_What the task requires_.
Your answer must be the lines of the entries below, exactly as written, from the first line through the line containing "1568x735 pixels.".

_Data in this exercise_.
········
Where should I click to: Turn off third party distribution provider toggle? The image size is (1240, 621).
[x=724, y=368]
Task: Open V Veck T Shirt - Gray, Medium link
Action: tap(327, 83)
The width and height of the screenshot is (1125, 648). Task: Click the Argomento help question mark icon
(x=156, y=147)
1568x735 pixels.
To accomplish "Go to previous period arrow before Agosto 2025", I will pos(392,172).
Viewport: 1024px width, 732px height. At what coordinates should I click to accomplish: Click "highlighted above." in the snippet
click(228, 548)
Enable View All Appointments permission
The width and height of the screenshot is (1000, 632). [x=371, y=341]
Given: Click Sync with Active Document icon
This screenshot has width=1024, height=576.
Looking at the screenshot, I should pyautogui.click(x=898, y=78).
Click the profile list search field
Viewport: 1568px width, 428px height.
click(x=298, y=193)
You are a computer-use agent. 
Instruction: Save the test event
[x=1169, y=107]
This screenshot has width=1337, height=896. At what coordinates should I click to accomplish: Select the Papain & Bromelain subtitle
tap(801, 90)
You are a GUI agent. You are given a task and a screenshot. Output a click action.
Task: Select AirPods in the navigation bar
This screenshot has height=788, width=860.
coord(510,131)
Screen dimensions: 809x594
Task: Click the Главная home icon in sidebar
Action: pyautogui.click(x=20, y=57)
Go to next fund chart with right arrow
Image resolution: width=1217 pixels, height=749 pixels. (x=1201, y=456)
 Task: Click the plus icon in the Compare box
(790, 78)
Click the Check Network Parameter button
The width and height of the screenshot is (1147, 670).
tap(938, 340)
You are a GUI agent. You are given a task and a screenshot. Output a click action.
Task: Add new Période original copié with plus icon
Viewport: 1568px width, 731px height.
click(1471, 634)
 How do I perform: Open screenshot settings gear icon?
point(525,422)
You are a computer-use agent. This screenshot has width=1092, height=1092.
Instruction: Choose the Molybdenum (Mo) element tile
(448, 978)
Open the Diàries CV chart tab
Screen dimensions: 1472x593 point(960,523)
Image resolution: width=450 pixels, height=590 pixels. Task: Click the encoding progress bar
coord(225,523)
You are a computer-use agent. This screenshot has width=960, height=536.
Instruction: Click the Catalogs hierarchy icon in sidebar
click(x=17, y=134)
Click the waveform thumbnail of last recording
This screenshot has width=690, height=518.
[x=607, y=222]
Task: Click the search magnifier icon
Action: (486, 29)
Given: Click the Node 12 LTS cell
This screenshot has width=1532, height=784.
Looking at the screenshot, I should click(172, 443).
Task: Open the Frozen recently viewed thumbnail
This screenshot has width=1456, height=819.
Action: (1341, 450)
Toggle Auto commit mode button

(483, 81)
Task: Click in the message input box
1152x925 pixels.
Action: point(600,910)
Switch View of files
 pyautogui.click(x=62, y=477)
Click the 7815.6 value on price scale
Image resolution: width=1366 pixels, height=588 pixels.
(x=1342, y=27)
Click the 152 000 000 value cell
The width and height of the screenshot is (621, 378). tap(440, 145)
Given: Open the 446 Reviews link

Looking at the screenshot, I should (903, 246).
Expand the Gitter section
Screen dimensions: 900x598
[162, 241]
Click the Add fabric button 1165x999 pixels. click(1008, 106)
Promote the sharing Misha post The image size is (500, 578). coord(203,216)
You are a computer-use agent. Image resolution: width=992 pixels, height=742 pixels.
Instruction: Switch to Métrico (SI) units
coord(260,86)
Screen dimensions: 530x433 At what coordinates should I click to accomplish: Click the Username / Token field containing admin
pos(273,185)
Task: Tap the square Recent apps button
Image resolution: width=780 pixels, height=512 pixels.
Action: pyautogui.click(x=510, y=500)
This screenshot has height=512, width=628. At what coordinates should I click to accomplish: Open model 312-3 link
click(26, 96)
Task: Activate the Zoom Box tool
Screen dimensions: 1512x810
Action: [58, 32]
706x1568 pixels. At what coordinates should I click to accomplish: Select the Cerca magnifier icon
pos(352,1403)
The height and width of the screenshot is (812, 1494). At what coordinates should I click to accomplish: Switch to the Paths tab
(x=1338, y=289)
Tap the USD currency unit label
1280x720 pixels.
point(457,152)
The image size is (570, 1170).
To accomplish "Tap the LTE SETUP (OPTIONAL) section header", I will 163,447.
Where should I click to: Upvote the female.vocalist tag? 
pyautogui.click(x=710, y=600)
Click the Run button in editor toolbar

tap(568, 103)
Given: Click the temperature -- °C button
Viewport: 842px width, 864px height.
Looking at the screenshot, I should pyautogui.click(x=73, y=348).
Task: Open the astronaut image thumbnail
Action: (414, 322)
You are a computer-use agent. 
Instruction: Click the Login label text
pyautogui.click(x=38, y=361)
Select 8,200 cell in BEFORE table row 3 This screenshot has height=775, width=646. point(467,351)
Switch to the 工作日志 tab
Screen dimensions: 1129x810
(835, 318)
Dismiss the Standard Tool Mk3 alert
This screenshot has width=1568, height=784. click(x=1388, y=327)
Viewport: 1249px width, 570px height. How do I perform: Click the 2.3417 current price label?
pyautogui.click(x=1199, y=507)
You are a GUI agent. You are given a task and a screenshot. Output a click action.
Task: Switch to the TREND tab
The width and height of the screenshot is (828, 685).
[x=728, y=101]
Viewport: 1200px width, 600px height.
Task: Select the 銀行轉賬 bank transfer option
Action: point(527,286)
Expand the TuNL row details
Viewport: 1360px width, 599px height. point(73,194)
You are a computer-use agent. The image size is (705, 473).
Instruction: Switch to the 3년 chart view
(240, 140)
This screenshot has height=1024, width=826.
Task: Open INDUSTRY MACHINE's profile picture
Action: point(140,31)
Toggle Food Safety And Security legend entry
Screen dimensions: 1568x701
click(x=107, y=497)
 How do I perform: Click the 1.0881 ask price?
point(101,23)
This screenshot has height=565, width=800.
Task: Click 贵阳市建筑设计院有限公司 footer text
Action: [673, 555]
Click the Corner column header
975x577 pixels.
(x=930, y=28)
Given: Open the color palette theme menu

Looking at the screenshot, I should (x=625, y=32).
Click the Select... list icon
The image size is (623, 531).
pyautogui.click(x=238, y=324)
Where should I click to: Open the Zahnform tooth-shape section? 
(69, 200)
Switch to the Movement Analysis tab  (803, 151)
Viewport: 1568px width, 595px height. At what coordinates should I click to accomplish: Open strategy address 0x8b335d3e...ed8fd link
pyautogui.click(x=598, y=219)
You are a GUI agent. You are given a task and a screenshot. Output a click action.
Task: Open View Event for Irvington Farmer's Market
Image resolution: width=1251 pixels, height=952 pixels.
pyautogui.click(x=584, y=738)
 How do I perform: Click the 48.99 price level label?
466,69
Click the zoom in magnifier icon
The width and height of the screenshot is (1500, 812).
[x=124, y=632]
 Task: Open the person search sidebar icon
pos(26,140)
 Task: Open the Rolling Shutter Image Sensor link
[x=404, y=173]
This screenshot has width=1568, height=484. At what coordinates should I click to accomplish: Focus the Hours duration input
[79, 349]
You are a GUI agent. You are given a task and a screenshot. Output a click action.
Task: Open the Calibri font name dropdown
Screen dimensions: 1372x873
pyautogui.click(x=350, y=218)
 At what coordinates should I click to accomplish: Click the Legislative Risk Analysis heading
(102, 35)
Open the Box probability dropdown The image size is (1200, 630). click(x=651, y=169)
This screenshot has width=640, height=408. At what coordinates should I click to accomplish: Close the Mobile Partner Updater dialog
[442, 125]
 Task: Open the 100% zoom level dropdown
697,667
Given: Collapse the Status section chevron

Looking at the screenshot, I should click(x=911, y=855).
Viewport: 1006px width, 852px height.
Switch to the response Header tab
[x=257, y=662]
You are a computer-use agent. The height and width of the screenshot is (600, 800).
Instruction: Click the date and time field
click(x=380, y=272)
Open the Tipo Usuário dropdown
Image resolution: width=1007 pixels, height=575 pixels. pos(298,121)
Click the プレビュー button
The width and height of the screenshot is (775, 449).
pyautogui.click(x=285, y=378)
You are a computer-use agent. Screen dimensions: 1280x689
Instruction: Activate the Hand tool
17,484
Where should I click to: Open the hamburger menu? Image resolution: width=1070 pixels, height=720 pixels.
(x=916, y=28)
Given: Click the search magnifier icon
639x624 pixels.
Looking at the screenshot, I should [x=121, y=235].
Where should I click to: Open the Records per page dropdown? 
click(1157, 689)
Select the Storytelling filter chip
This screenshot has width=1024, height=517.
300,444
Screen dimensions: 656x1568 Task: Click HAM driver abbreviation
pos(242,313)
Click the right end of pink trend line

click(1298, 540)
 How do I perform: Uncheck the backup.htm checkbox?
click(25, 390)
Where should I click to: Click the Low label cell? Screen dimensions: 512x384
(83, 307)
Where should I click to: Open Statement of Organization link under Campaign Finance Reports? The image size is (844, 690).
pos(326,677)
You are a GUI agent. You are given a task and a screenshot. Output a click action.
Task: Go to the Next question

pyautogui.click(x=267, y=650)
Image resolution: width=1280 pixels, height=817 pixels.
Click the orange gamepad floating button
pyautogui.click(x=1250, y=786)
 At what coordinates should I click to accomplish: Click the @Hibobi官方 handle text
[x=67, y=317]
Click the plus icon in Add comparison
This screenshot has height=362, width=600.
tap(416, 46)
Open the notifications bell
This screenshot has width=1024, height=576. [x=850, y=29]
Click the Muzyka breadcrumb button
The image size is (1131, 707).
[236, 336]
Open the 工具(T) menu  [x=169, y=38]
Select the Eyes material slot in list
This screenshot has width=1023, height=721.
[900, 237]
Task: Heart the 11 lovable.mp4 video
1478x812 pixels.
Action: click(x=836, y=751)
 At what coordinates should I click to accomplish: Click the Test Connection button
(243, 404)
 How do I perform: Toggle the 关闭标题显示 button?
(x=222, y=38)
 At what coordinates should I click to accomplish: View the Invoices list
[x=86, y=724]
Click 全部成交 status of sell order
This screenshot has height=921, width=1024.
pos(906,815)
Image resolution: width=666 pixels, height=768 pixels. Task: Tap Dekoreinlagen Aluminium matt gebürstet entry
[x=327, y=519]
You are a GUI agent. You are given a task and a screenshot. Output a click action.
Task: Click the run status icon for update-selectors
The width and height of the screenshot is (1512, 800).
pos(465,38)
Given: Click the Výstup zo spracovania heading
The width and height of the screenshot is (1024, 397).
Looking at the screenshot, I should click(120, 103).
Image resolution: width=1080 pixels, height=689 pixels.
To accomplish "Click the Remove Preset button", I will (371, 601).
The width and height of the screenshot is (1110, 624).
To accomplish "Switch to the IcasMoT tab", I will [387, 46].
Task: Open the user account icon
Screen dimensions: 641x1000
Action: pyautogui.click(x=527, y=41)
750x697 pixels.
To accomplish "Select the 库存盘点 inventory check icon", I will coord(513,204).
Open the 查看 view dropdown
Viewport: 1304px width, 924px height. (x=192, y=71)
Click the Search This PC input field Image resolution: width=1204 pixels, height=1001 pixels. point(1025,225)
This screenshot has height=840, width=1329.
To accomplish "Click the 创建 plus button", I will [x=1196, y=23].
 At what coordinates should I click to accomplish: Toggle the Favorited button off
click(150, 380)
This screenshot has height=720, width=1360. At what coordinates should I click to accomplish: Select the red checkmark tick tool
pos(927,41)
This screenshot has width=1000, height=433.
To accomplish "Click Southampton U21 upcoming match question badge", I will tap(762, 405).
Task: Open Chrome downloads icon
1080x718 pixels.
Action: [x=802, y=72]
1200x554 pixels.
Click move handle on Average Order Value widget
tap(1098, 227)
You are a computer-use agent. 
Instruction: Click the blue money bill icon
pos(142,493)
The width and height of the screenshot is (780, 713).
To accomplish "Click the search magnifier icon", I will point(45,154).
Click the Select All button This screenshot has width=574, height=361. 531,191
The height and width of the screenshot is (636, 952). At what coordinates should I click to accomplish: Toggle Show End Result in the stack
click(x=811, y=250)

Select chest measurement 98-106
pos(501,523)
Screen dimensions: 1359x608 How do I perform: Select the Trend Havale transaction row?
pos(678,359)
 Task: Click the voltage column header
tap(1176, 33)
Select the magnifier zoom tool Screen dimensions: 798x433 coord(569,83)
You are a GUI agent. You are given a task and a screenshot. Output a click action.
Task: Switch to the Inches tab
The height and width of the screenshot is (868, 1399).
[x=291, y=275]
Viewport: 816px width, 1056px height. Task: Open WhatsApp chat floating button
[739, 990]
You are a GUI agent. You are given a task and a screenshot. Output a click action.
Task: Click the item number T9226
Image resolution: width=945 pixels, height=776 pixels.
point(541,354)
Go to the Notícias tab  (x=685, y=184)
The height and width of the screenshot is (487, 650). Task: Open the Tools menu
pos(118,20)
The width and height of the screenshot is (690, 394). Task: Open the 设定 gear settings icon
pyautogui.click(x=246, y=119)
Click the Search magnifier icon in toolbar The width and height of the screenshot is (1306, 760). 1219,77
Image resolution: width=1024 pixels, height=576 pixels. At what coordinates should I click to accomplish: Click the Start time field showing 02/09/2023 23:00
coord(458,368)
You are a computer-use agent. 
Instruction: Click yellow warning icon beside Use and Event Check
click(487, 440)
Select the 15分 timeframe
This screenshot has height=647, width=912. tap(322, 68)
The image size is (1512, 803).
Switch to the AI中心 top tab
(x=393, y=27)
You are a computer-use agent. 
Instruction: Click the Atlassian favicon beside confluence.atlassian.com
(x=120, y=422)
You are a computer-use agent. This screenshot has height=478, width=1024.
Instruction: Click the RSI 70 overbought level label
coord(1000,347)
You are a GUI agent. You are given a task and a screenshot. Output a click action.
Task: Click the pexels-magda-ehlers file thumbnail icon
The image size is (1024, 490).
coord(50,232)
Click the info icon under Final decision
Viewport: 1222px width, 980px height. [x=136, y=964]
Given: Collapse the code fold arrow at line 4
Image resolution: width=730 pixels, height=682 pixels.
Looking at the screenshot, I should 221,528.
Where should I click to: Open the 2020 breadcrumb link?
········
_Your response_.
Where should I click to: Turn off third party distribution provider toggle? The image size is (1240, 621).
[x=724, y=368]
Task: Open V Veck T Shirt - Gray, Medium link
Action: tap(327, 83)
The width and height of the screenshot is (1125, 648). Task: Click the Argomento help question mark icon
(x=156, y=147)
1568x735 pixels.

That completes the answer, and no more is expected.